У нас же и остановились на привал. Кормили овсом и сеном лошадей, да и сами заправлялись. Белогвардейцы ходили по домам, чтобы вымогать продукты: молоко, сметану, мясо, сало, яйца. Особенно требовали они самогон. Получив от населения еду и выпивку, садились за трапезу, принимали горячительное, закусывали вдоволь, хмелели и забывали о собственных обозах.

Ребятишки села окружали повозки, а что нравилось – брали и убегали прочь прятать. Среди них оказались и мы с друзьями – Мишкой Поповым и Колькой Рассохиным. Было нам тогда по 7–8 лет.

Мы взяли из обоза одну винтовку и пулеметную ленту с патронами, а потом убежали, чтобы спрятать добычу в картофельной ботве на огороде.

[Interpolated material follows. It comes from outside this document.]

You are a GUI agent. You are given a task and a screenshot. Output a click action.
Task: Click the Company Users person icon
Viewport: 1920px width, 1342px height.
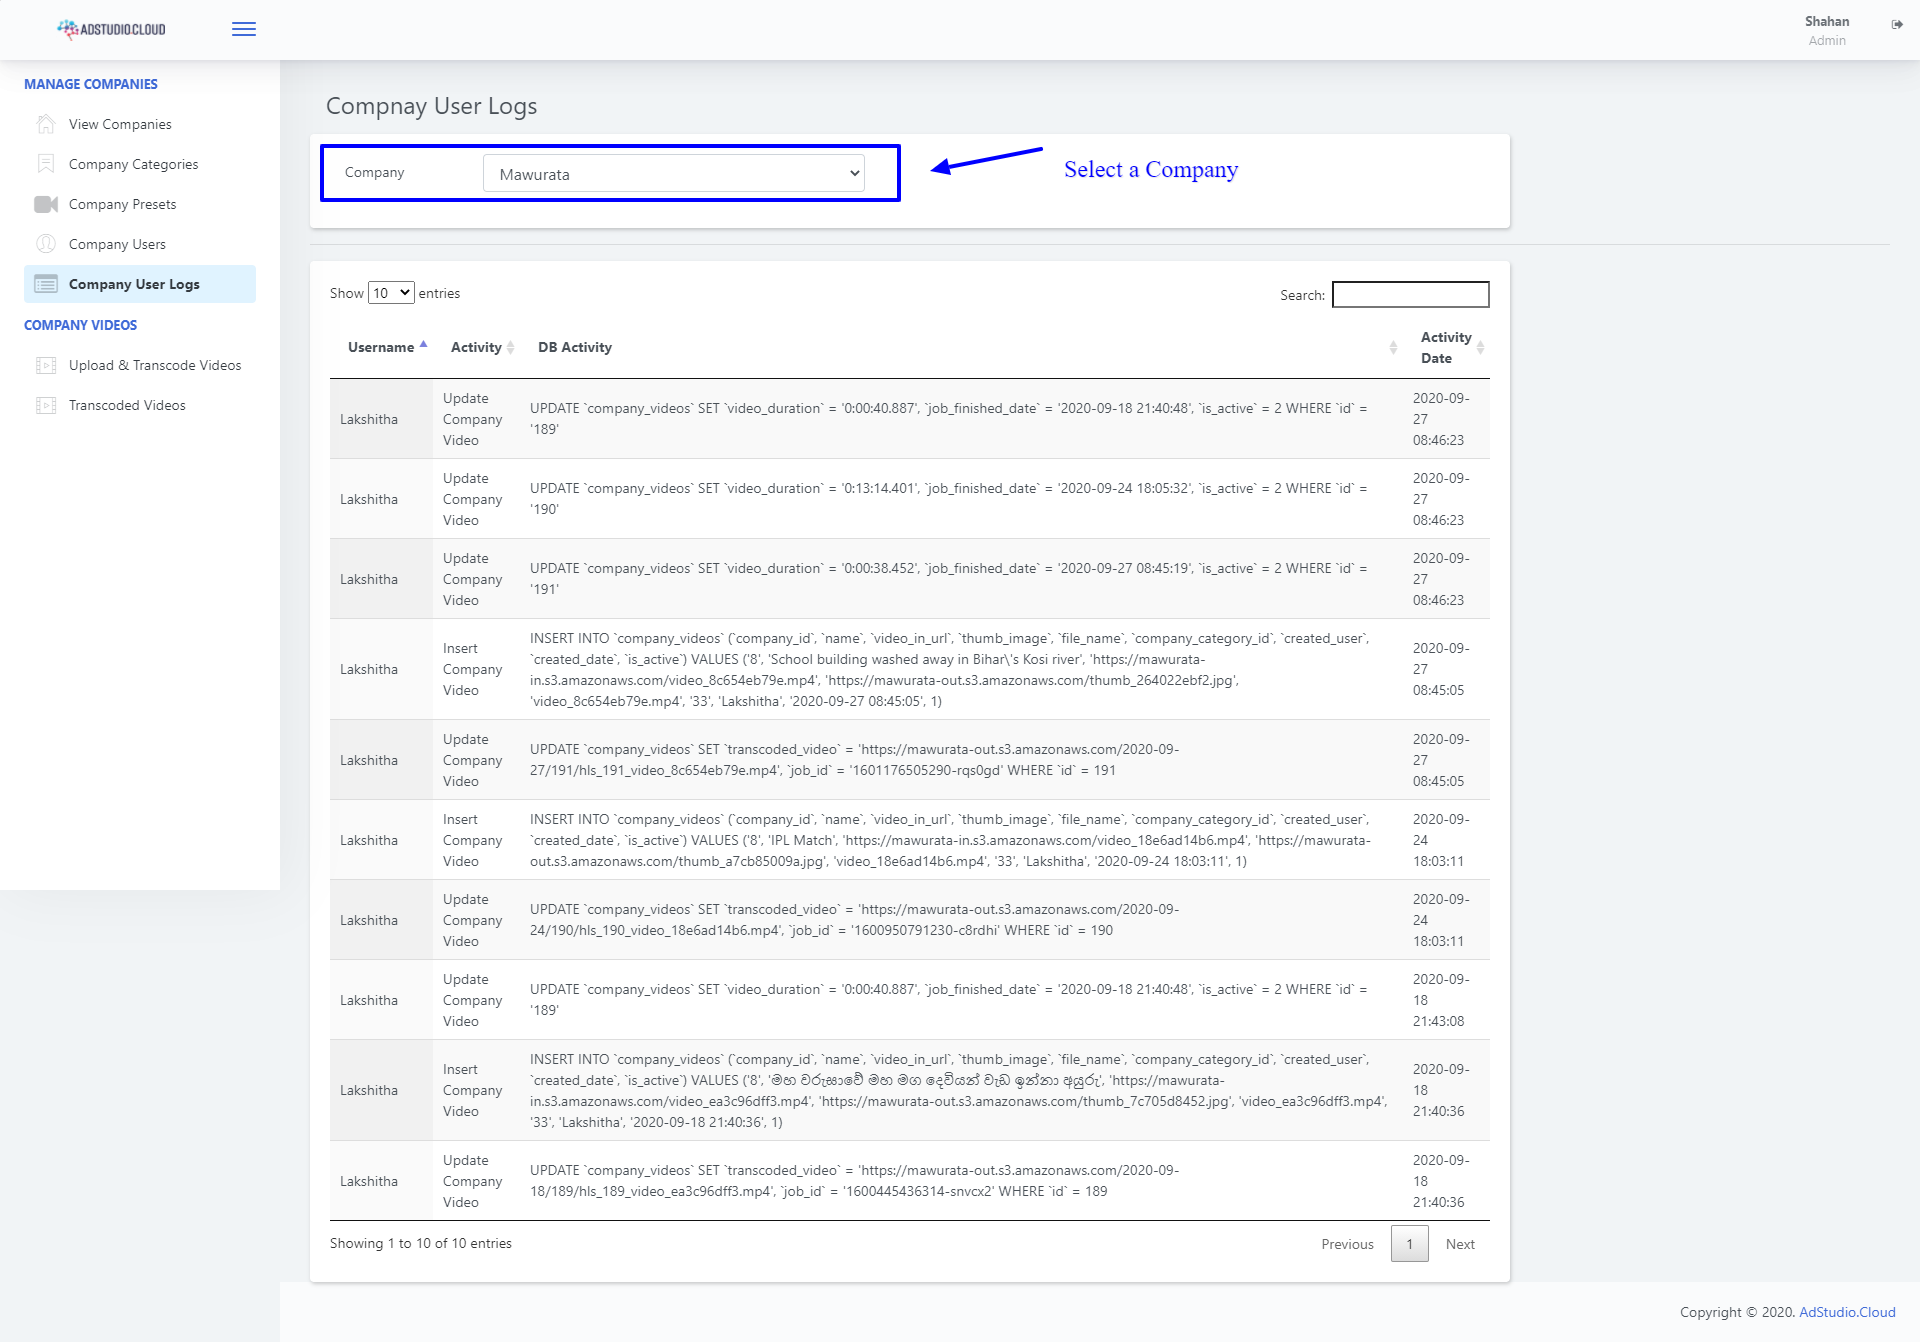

Свою тайну мы хранили в секрете добрых два дня, а затем сбегали проверить, все ли на месте. Ничего не пропало, но мы решили винтовку перепрятать, поскольку стрелять не умели. А вскоре бабушка пошла копать картошку и обнаружила наше оружие. Показала его дедушке, а он сразу отнес опасную находку в сельсовет.

У нас остались только патроны. И тогда мы на своем детсовете решили расстреливать их по одному заряду. Для этого изготовили специальное приспособление – провертели коловоротом в заборе дырку диаметром с патрон, изготовили накладку из металлического обруча, бродком проделали три дырки, один конец прибили гвоздем к забору, второй закрепили держателем. Средняя дырка предназначалась для капсюля с патроном.

Накладывали пластинку на шляпку патрона дыркой против капсюля, вставляли обыкновенный гвоздь, по шляпке гвоздя ударяли молотком, капсюль срабатывал, пуля молнией летела вперед, но куда?..

Стреляли, когда старших не было дома. Развлечение это продолжали недолго – до тех пор, пока не застрелили соседскую корову. На том и закончились наши эксперименты. Наступило изнурительное ожидание – что нам теперь будет?